## Given instruction
Render the part of the items below that opens with the line containing "the word architecture" and closes with the line containing "pos(149,993)" as a JSON list of strings, one string per line, leaving out blank lines.
----
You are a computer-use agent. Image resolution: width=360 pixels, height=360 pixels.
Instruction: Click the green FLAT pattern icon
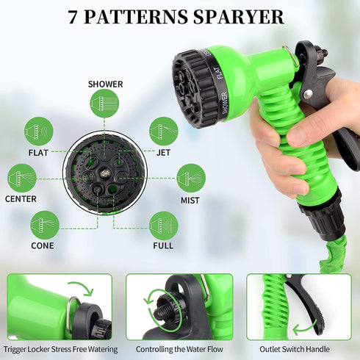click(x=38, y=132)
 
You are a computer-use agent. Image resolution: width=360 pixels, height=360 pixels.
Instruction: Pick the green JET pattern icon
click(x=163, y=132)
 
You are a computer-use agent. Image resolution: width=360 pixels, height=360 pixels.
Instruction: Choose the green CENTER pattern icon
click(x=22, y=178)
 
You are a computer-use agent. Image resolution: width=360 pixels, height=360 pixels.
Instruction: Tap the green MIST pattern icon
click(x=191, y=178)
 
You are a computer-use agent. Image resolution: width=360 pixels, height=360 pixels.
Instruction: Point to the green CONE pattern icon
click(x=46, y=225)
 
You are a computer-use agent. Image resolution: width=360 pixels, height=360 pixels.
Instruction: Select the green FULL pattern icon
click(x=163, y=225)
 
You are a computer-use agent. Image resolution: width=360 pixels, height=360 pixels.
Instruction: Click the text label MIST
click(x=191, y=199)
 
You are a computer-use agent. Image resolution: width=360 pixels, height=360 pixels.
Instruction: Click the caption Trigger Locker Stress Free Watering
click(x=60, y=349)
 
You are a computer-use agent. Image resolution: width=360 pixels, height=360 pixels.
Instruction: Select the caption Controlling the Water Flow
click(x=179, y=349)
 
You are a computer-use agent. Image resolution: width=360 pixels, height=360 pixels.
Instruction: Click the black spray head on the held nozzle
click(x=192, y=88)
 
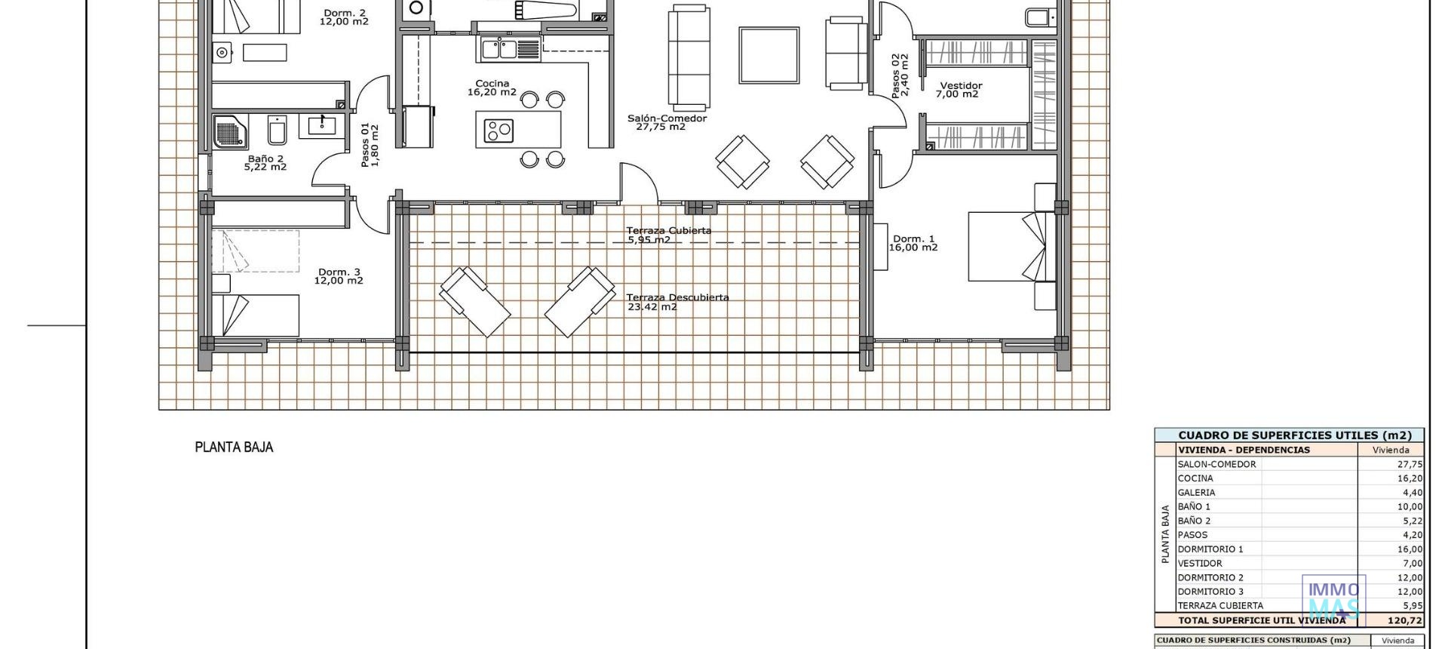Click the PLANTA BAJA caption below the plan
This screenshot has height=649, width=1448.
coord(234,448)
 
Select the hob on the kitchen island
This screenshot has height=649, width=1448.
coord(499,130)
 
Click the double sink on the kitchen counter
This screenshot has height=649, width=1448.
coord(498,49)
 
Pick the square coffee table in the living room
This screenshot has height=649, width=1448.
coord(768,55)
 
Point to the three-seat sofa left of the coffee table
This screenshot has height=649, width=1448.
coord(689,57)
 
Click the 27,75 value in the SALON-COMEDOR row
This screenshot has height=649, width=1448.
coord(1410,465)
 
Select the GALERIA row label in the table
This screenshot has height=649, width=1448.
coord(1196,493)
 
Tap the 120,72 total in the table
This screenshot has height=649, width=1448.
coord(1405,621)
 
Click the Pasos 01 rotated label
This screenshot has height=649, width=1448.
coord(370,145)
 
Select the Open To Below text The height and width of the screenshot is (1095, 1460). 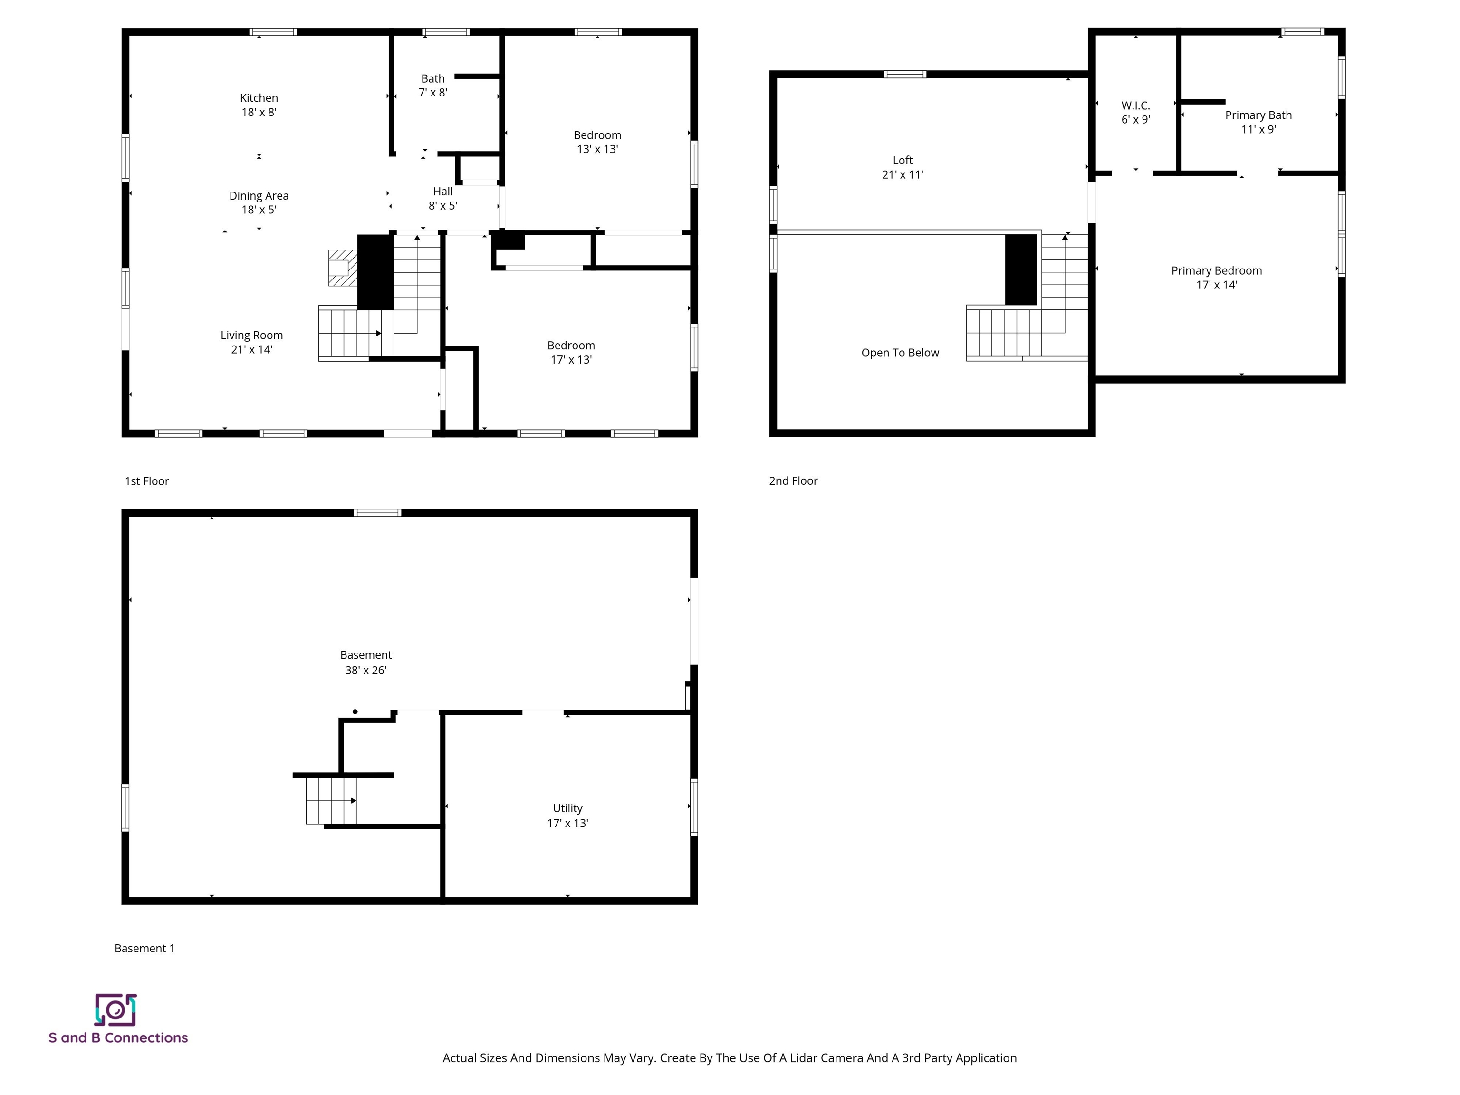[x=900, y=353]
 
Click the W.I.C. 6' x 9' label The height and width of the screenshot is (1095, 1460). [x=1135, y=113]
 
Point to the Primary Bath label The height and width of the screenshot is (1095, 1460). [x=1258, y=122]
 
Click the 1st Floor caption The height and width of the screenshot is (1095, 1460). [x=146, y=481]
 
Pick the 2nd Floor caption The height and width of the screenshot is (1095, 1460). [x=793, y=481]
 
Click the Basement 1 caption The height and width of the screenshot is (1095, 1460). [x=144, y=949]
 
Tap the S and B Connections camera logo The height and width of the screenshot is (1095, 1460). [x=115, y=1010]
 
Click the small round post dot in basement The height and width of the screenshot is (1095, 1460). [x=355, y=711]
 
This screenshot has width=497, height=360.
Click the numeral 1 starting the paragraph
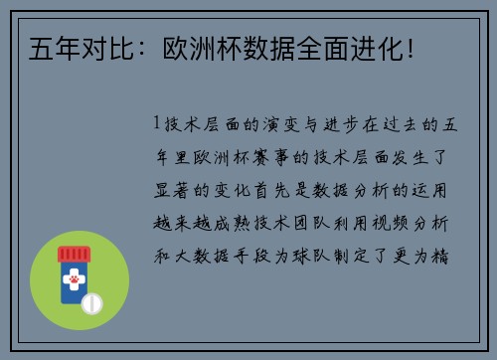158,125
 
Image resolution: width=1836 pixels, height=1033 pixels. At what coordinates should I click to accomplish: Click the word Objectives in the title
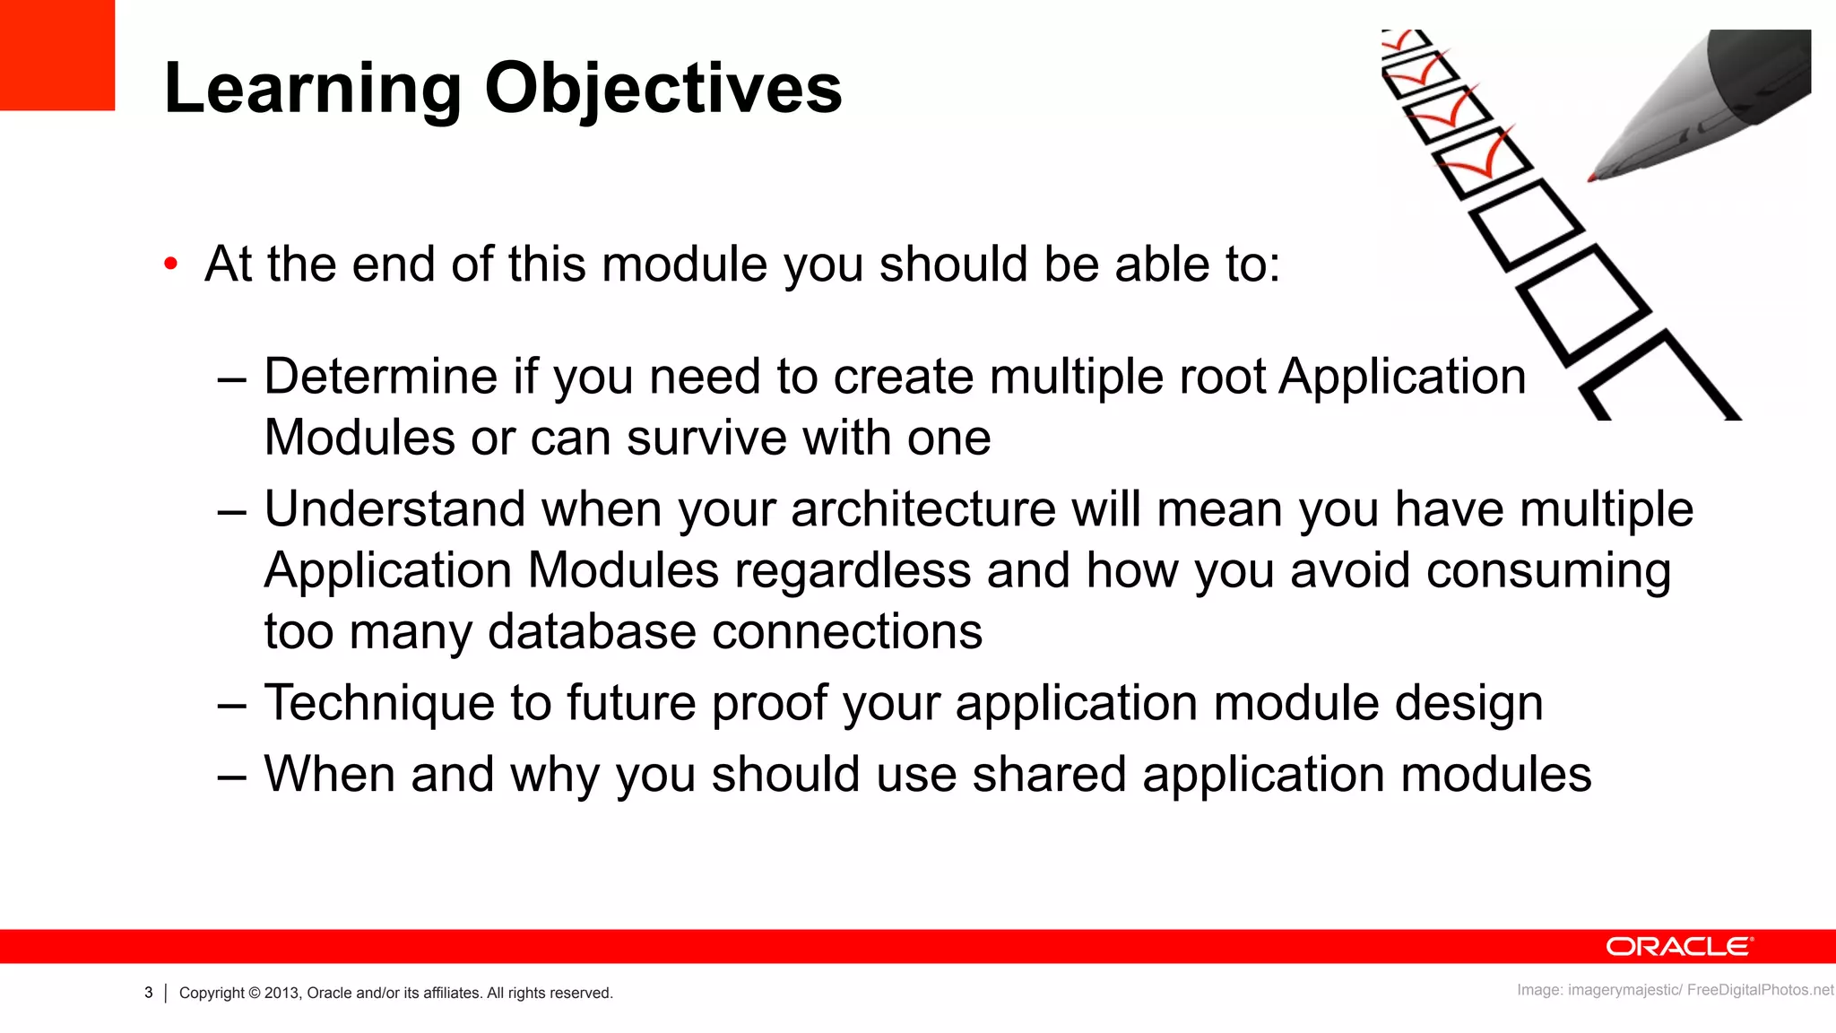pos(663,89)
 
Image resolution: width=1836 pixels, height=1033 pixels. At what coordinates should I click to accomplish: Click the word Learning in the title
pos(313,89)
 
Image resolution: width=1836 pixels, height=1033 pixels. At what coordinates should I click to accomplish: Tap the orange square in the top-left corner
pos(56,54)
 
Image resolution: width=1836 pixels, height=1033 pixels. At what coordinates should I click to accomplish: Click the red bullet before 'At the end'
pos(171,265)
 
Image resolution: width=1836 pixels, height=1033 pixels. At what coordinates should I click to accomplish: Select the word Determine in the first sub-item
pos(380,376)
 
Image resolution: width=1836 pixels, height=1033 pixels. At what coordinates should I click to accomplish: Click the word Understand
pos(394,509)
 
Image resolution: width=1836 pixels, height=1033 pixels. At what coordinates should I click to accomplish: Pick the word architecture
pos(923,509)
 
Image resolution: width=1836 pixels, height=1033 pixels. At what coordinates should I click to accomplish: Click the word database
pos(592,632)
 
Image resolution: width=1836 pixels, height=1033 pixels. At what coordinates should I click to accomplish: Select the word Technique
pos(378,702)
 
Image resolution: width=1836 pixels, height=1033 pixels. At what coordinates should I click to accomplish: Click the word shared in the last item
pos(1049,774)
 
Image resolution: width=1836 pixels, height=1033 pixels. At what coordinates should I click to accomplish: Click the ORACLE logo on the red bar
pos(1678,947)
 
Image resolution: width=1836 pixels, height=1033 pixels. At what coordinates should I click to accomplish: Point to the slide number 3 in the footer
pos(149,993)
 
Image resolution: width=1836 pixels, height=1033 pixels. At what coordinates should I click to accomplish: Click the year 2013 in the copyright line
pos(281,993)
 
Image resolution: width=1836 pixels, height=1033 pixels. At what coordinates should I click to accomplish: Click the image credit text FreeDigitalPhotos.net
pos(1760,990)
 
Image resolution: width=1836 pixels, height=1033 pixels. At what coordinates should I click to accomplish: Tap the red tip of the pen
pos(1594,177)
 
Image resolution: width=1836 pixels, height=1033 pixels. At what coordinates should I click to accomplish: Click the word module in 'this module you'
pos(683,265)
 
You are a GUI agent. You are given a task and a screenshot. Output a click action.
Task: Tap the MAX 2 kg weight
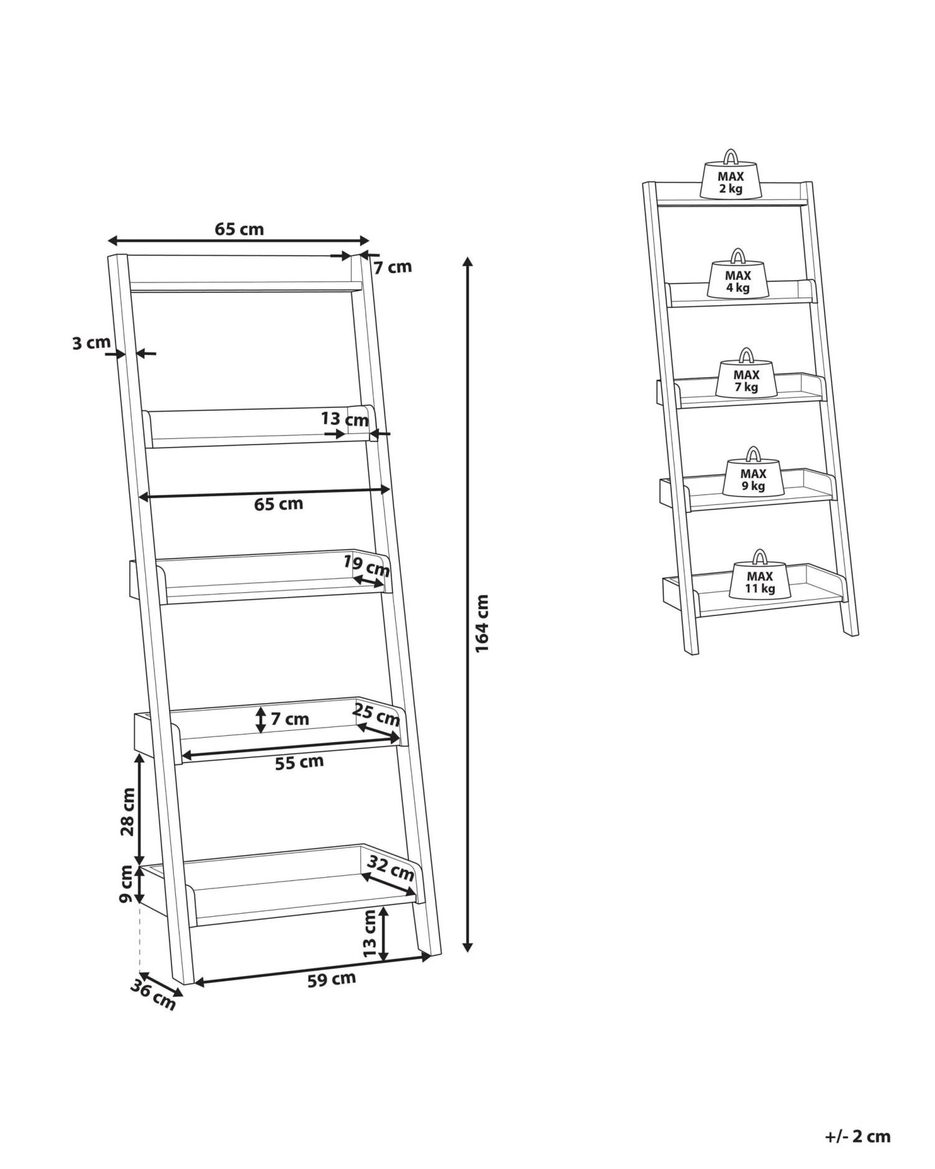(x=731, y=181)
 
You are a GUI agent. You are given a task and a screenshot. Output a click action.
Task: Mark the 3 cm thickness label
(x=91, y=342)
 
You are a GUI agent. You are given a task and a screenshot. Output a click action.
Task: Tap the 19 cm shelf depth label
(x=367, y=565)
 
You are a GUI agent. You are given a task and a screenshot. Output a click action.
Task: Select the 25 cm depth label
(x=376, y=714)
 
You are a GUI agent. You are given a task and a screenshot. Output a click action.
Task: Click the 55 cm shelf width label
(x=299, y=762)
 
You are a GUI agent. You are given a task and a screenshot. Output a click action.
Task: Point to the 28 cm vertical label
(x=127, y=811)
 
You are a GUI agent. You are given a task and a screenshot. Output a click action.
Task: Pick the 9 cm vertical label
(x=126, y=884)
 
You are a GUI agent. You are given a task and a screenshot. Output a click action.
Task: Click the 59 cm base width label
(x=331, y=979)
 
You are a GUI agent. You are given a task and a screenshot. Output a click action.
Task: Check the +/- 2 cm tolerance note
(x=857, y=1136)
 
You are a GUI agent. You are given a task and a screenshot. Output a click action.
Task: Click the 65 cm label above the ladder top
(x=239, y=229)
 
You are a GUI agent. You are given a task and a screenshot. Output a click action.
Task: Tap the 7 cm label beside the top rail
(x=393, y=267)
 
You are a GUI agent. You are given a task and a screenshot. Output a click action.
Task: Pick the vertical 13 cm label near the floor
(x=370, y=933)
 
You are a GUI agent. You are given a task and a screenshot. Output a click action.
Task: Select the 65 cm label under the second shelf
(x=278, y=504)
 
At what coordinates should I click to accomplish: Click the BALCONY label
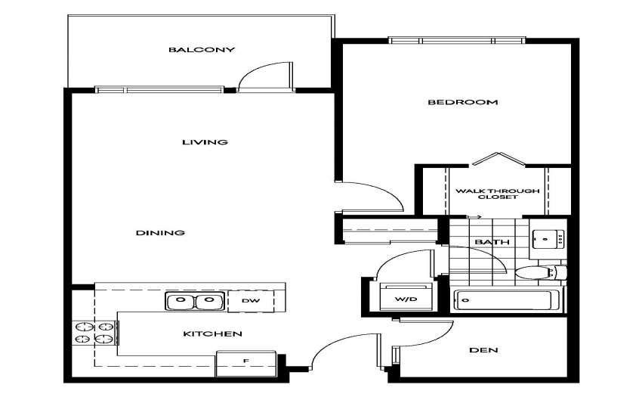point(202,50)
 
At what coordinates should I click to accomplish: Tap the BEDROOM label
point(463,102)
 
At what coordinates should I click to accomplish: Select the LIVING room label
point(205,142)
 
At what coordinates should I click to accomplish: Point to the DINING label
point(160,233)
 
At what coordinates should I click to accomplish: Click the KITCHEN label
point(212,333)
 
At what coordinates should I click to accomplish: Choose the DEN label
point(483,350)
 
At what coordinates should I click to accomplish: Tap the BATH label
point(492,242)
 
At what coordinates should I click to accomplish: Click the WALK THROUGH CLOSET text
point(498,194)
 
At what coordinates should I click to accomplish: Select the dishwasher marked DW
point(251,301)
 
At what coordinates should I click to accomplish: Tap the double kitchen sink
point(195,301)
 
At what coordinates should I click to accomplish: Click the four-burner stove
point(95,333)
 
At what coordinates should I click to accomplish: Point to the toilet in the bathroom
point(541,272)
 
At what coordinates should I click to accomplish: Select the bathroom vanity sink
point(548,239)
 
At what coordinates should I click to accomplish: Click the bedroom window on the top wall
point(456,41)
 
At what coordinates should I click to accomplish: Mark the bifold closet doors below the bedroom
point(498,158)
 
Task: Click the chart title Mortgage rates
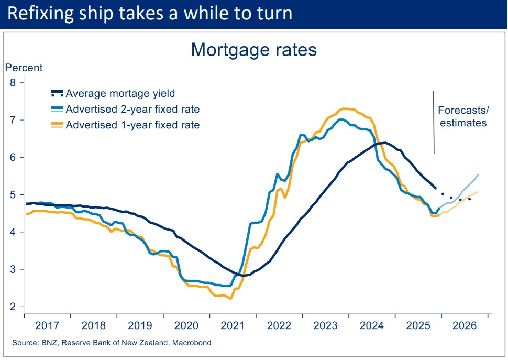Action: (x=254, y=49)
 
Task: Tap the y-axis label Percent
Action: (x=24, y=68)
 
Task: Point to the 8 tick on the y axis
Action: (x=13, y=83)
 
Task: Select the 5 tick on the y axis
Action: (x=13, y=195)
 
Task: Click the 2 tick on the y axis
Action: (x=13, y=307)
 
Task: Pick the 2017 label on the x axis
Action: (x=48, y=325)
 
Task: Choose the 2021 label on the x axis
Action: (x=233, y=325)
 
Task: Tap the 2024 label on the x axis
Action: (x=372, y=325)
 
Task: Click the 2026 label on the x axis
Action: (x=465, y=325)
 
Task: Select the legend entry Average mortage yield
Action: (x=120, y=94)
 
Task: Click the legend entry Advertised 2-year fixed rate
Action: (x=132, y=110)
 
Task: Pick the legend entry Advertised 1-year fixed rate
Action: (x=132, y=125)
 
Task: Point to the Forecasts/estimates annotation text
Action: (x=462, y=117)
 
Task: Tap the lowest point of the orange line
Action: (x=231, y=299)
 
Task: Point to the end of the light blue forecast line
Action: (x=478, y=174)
----
## Answer for the task
[
  "Image resolution: width=1836 pixels, height=1033 pixels. At what coordinates should I click to accomplish: Pick the word architecture",
  "pos(923,509)",
  "Image resolution: width=1836 pixels, height=1033 pixels. At what coordinates should I click to accomplish: Click the word database",
  "pos(592,632)",
  "Image resolution: width=1836 pixels, height=1033 pixels. At what coordinates should I click to accomplish: Select the word Technique",
  "pos(378,702)",
  "Image resolution: width=1836 pixels, height=1033 pixels. At what coordinates should I click to accomplish: Click the word shared in the last item",
  "pos(1049,774)",
  "Image resolution: width=1836 pixels, height=1033 pixels. At what coordinates should I click to accomplish: Click the ORACLE logo on the red bar",
  "pos(1678,947)",
  "Image resolution: width=1836 pixels, height=1033 pixels. At what coordinates should I click to accomplish: Point to the slide number 3 in the footer",
  "pos(149,993)"
]